Too Cool for School: My Baby Was Booted from Daycare

August 17, 2017 | add comment

Elliot, then eight months, had been in daycare for all of two months. Brian and I were under the impression our sweet baby was thriving. So it came as quite a blow when we learned the opposite. We were told he was overstimulated…stressed…pooping his pants. And that we should find other childcare arrangements. Permanently. I was blindsided by the news and shattered upon learning he was struggling.

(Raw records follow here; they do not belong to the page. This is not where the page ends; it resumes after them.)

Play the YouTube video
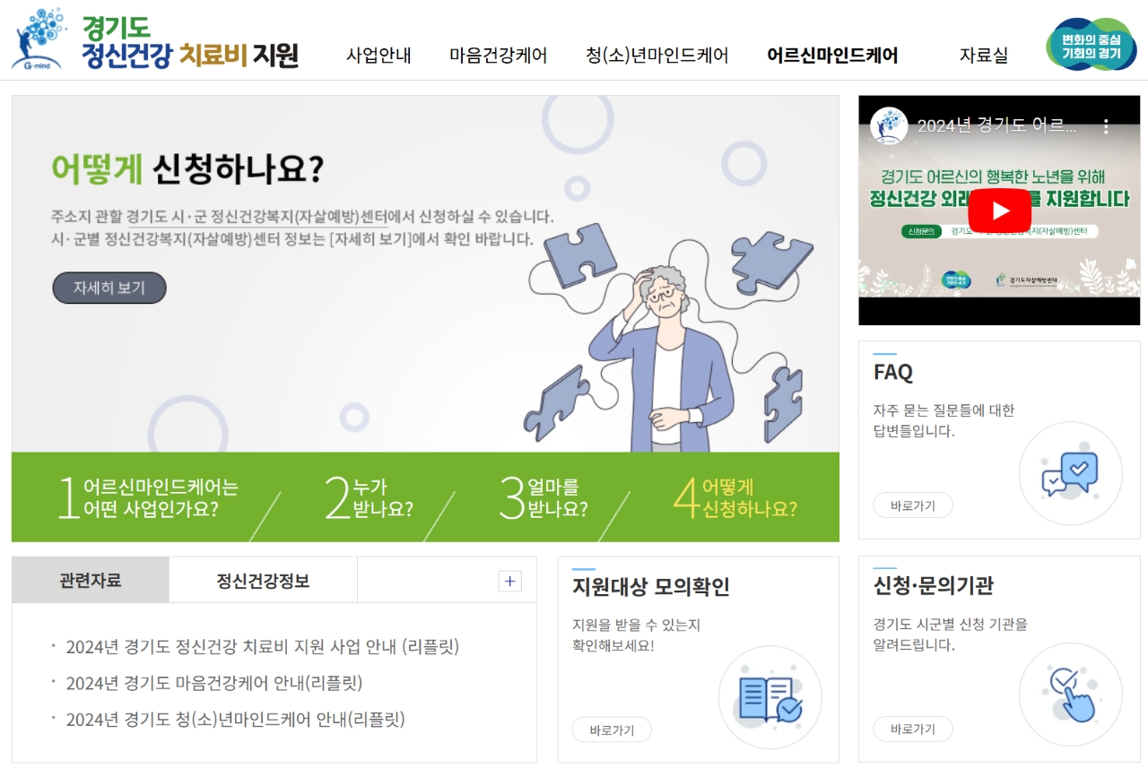The image size is (1148, 768). click(999, 211)
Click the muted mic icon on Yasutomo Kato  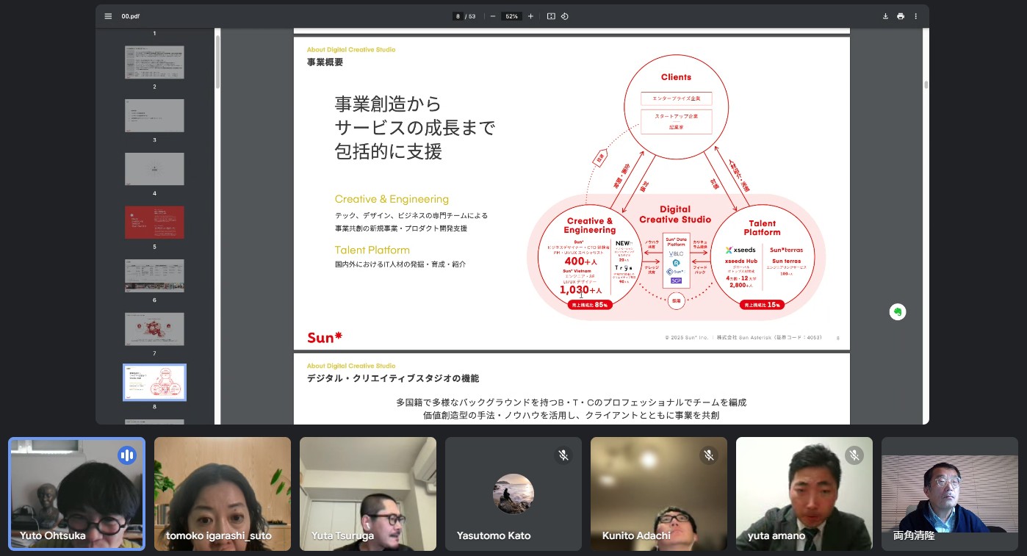pyautogui.click(x=563, y=455)
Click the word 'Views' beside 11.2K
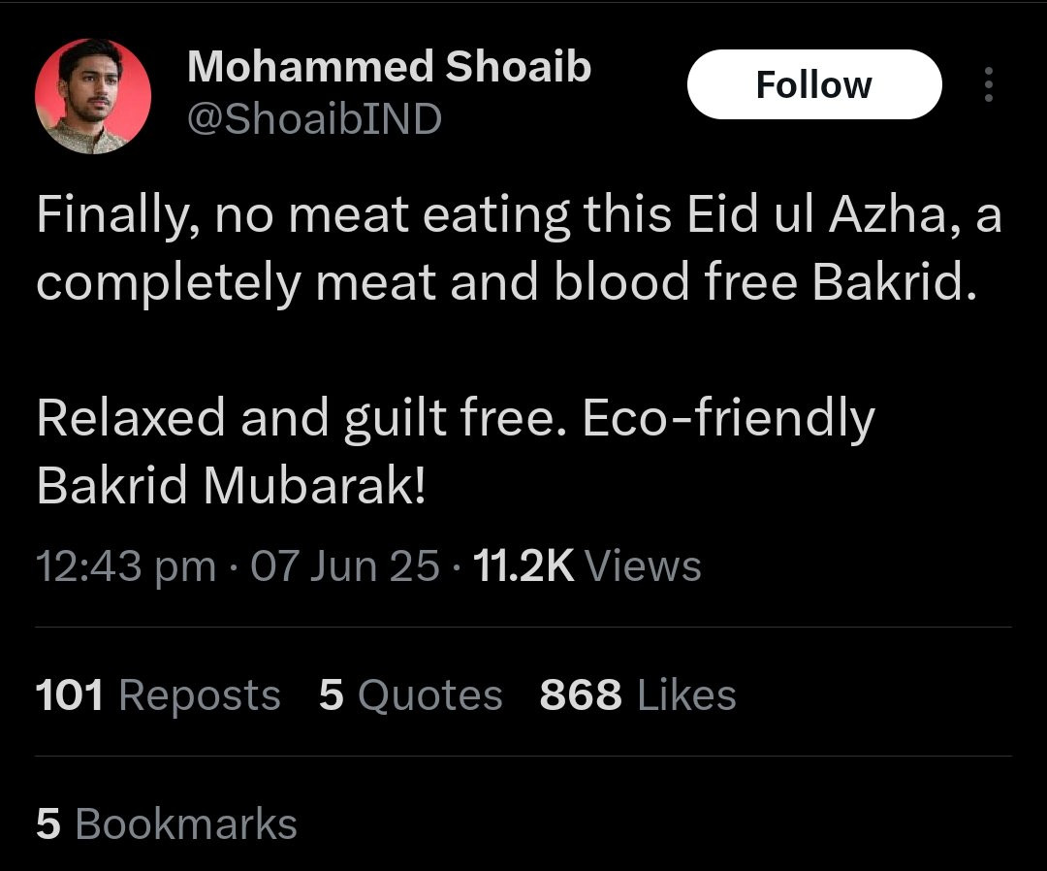Image resolution: width=1047 pixels, height=871 pixels. 643,566
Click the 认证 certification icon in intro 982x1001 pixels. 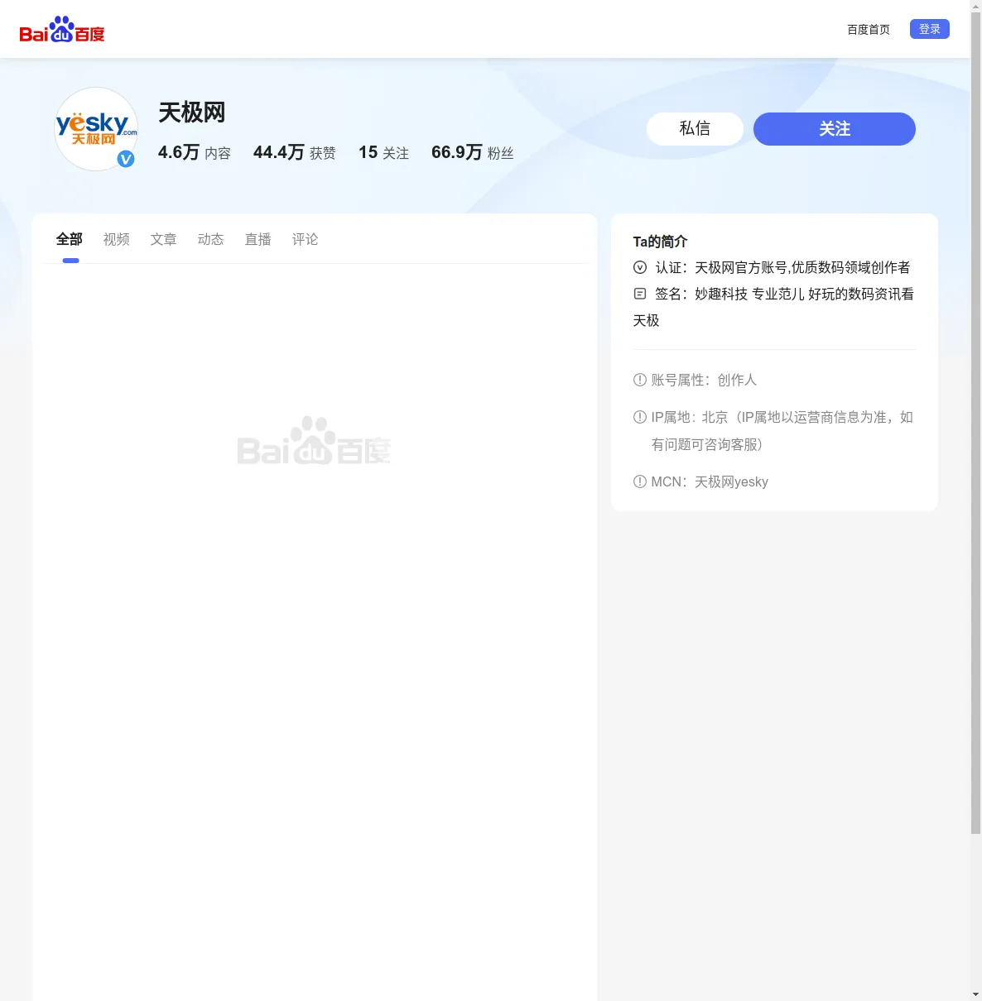point(639,267)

Like any mom inclined to perfectionism, I blamed myself. Leaving Elliot in somebody else’s care was hard enough. When I realized he was far from flourishing, the ensuing anxiety was a bullet to the heart. And even though I continued smiling and cooing at him, he sensed I was upset. I couldn’t disguise it. In the days that followed, he protested naps and woke up fussing in the night. This led to even more mom guilt. I knew it was temporary, but it felt eternal.

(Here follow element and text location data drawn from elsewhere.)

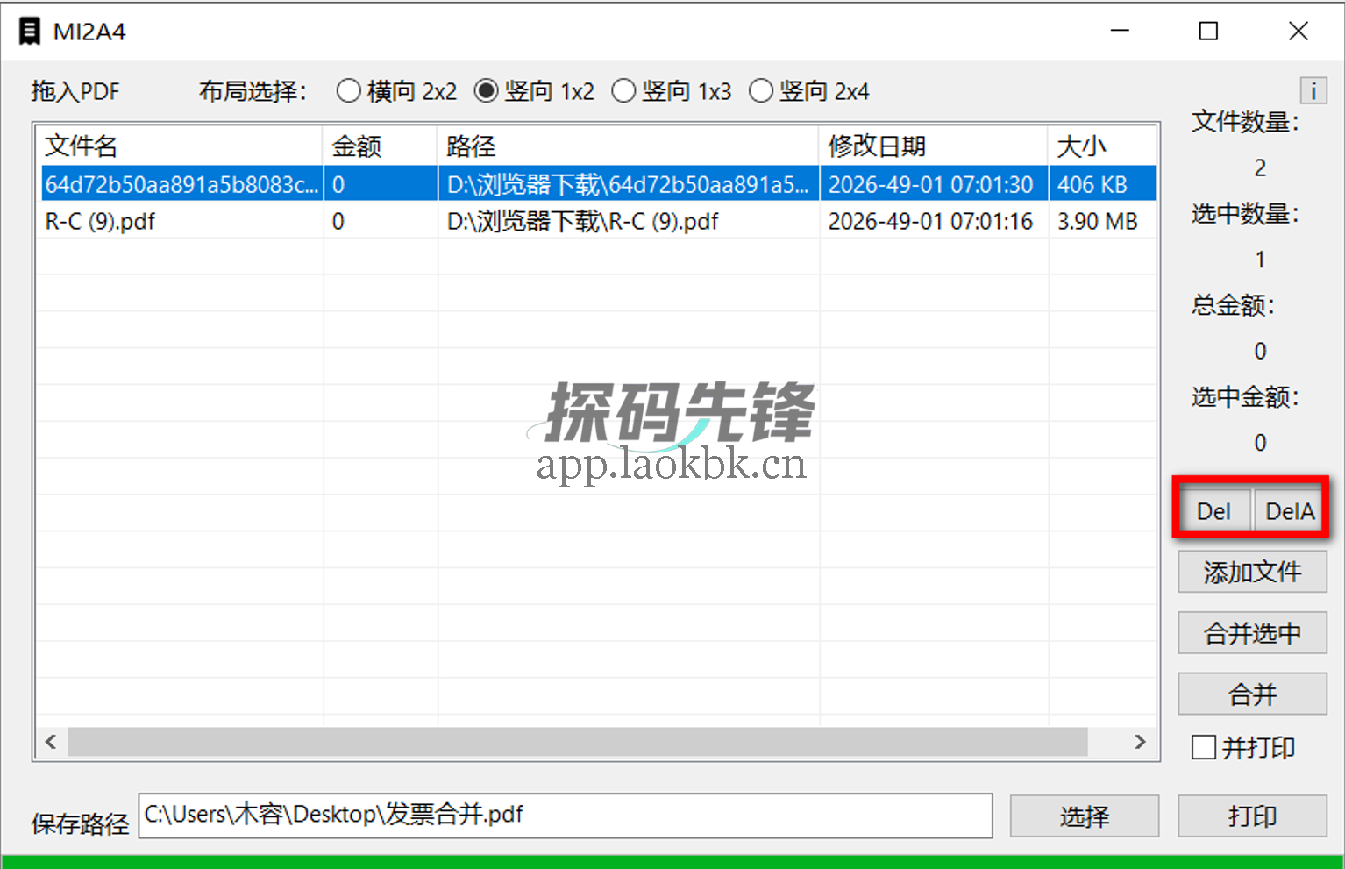Click inside the 保存路径 input field

point(561,815)
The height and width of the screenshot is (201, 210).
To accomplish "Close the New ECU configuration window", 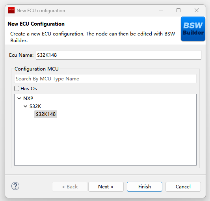I will [x=197, y=10].
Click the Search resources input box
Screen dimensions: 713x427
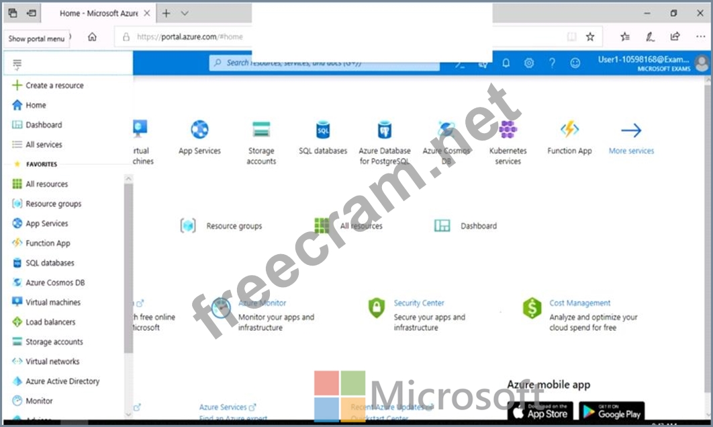click(x=324, y=63)
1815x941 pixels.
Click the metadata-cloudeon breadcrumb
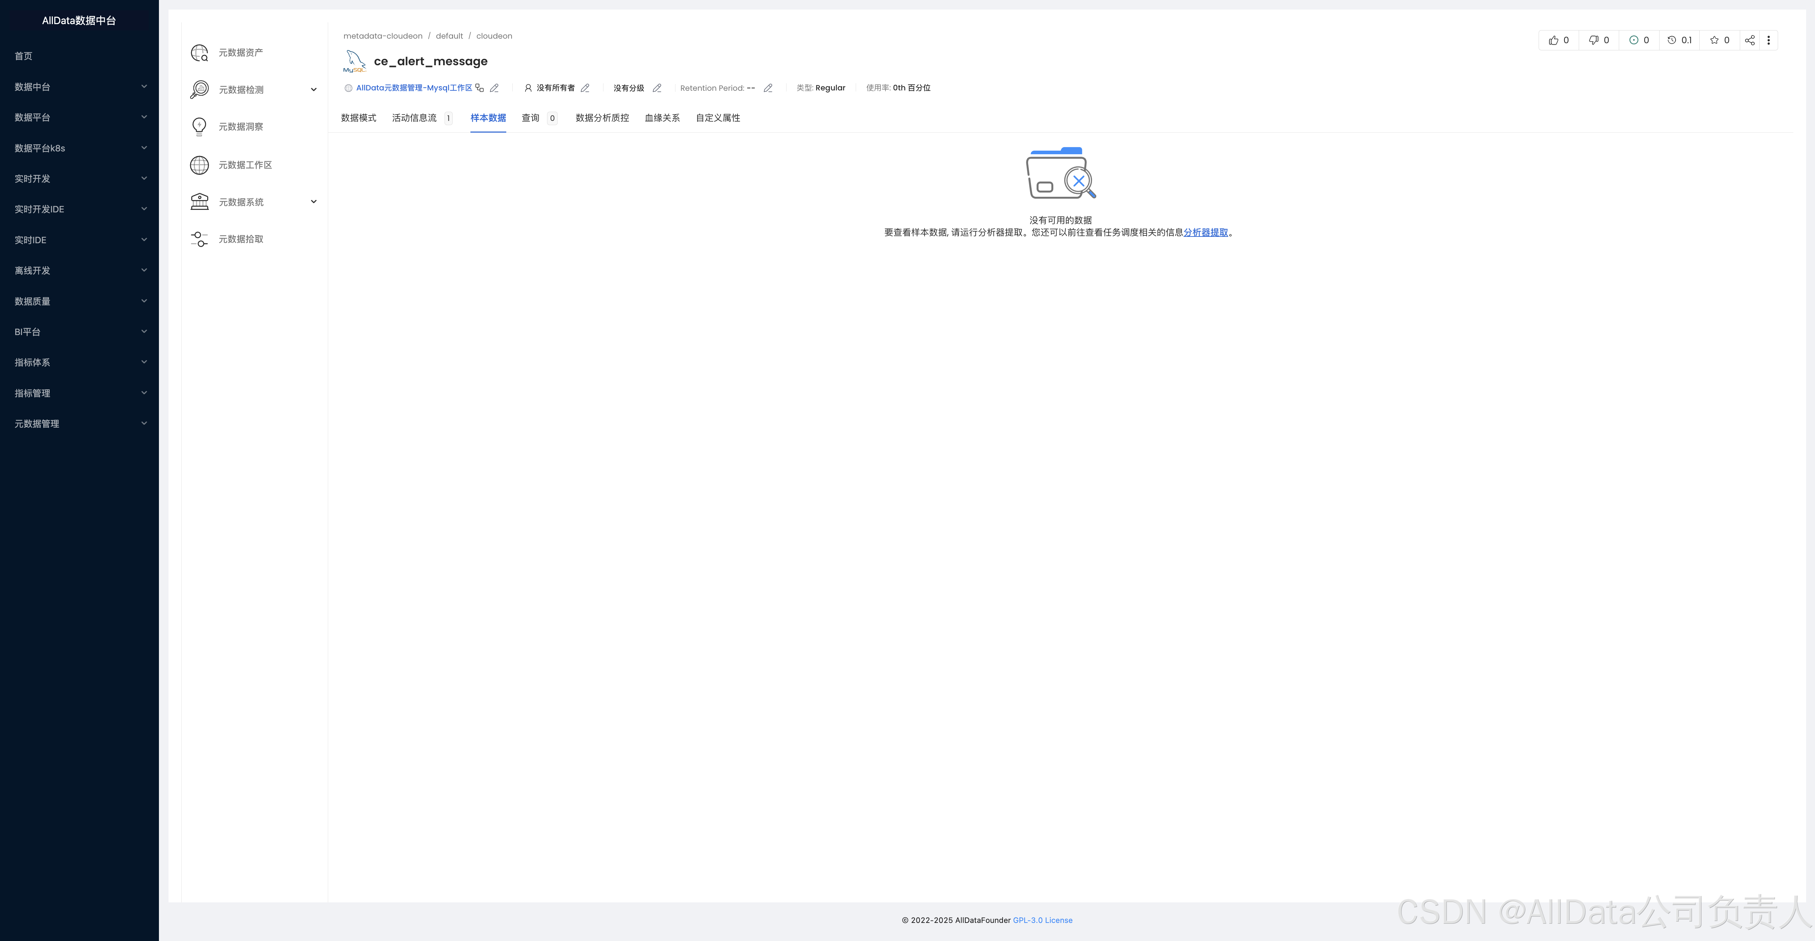[x=383, y=36]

When I grew tired of blaming myself, I started blaming everyone else. My mind raced months and years ahead. What if Elliot doesn’t like grade school? What if the teachers give up on him? How will he ever become POTUS now?! Nobody was protected from my scorn, not even the toddlers at daycare. Why did they have to be so shouty and unpredictable? Why were the other babies such babies? Why did the childcare providers say nothing until they found the situation insurmountable? Maybe everyone, even the daycare dog (that b*tch…literally), should’ve tried just a little harder.

I found a large saucepan and headed to the freezer. I filled the pot with vanilla ice cream then piled on toppings — almond butter, smashed pretzels, crumbled up chocolate chip cookies. Hell, why not add potato chips. I stole a bib from my baby and spoon-fed myself with a ladle. I didn’t skimp. Didn’t question. Didn’t share it with Brian. And I’m only slightly exaggerating.

My mind was still reeling as I wiped ice cream from my brow. It was time to stop dwelling on this. I considered going for a run. Or going to a bar. Or running to a bar. Instead, I grabbed my laptop and started writing. I wrote a nasty email to the daycare owner, telling her how unprofessional and unfair her actions were. How I should’ve known they were bad news the time I picked up Elliot and found him “napping” in the back room, crying and furious, with a leaky diaper. I did not hit send on that email. Instead, I revised it until it took on a diplomatic tone, honest and as charitable as I could muster. With each word, I let go of the anxiety, the hurt, the subtle desire to cake the daycare lawn in dirty diapers.

Three months have passed since the day I walked out of there stunned, choking back tears. But looking back, I am glad Elliot got the boot. He has a different way of looking at the world. Sure, he may be sensitive. He may dislike toddlers playing peekaboo in his face. He may feel more deeply than most. GOOD. FOR. HIM. He’s tuned into his surroundings and is damn observant. This morning I looked him in the eyes and said, “Mommy wouldn’t change a thing.” And isn’t that the best feeling in the world?

I channeled this newfound bliss into a dance party with Elliot. Rather than defaulting to Caspar Babypants or, worse, The Wiggles, I put on something with moxie — “He’s a Rebel” by The Crystals. “When he holds my hand, I’m so proud. ’Cause he’s not just one of the crowd. My baby’s always the one to try the things they’ve never done.” Preach.

After weeks of feeling guilty and anxious and angry, I knew there was only one way out from here — forward. Elliot’s track record has its first hiccup. There will be many, many more. They may scare me, they may infuriate me. In time, they may very well amuse me. I’m already laughing about the situation, even though our dog Lemmy tried humping half the nannies we interviewed.